OpenROAD uses the OpenDB database and OpenSTA for static timing analysis.

Documentation is also available here.

Getting Started with OpenROAD

OpenROAD is the leading open-source, foundational application for semiconductor digital design. It eliminates the barriers of cost, risk and uncertainty in hardware design to foster open access, expertise, rapid innovation, and faster design turnaround. The OpenROAD application enables flexible flow control through an API with bindings in Tcl and Python.

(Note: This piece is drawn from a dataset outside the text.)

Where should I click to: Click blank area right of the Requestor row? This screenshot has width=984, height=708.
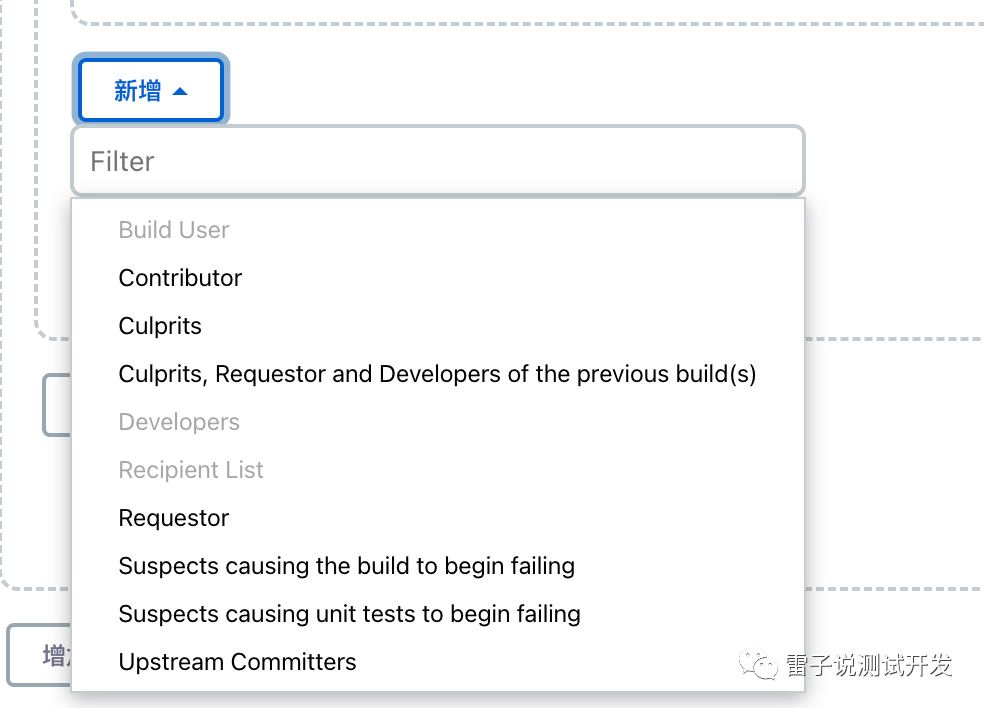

OpenROAD is a foundational building block in open-source digital flows like OpenROAD-flow-scripts, OpenLane from Efabless, Silicon Compiler Systems; as well as OpenFASoC for mixed-signal design flows.

OpenROAD users span hardware designers, industry collaborators, enthusiasts, academics, and researchers.

Two main flow controllers are supported by the OpenROAD project repository:

The OpenROAD flow delivers an autonomous, no-human-in-the-loop, 24 hour turnaround from RTL to GDSII for design exploration and physical design implementation.

rtl2gds.webp

GUI

The OpenROAD GUI is a powerful visualization, analysis, and debugging tool with a customizable Tcl interface. The below figures show GUI views for various flow stages including post-routed timing, placement congestion, and CTS.

ibexGui.webp

Placement Congestion View:

pl_congestion.webp

CTS:

clk_routing.webp

PDK Support

The OpenROAD application is PDK independent. However, it has been tested and validated with specific PDKs in the context of various flow controllers.

OpenLane supports Skywater130.

OpenROAD-flow-scripts supports several public and private PDKs including:

Open-Source PDKs

  • GF180 - 180nm
  • Skywater130 - 130nm
  • Nangate45 - 45nm
  • ASAP7 - Predictive FinFET 7nm

Proprietary PDKs

These PDKS are supported in OpenROAD-flow-scripts only. They are used to test and calibrate OpenROAD against commercial platforms and ensure good QoR. The PDKs and platform-specific files for these kits cannot be provided due to NDA restrictions. However, if you are able to access these platforms independently, you can create the necessary platform-specific files yourself.

  • GF55 - 55nm
  • GF12 - 12nm
  • Intel22 - 22nm
  • Intel16 - 16nm
  • TSMC65 - 65nm

Tapeouts

OpenROAD has been used for full physical implementation in over 240 tapeouts in Sky130 through the Google-sponsored, Efabless MPW shuttle and ChipIgnite programs.

shuttle.webp

OpenTitan SoC on GF12LP - Physical design and optimization using OpenROAD

OpenTitan_SoC.webp

Continuous Tapeout Integration into CI

The OpenROAD project actively adds successfully taped out MPW shuttle designs to the CI regression testing. Examples of designs include Open processor cores, RISC-V based SoCs, cryptocurrency miners, robotic app processors, amateur satellite radio transceivers, OpenPower-based Microwatt etc.

Install dependencies

For a limited number of configurations, the following script can be used to install dependencies. The script etc/DependencyInstaller.sh supports Centos7, Ubuntu 20.04, Ubuntu 22.04, RHEL 8, Debian 10 and Debian 11. To correctly install the dependencies with the script you need to run as root or prepend sudo to the commands below.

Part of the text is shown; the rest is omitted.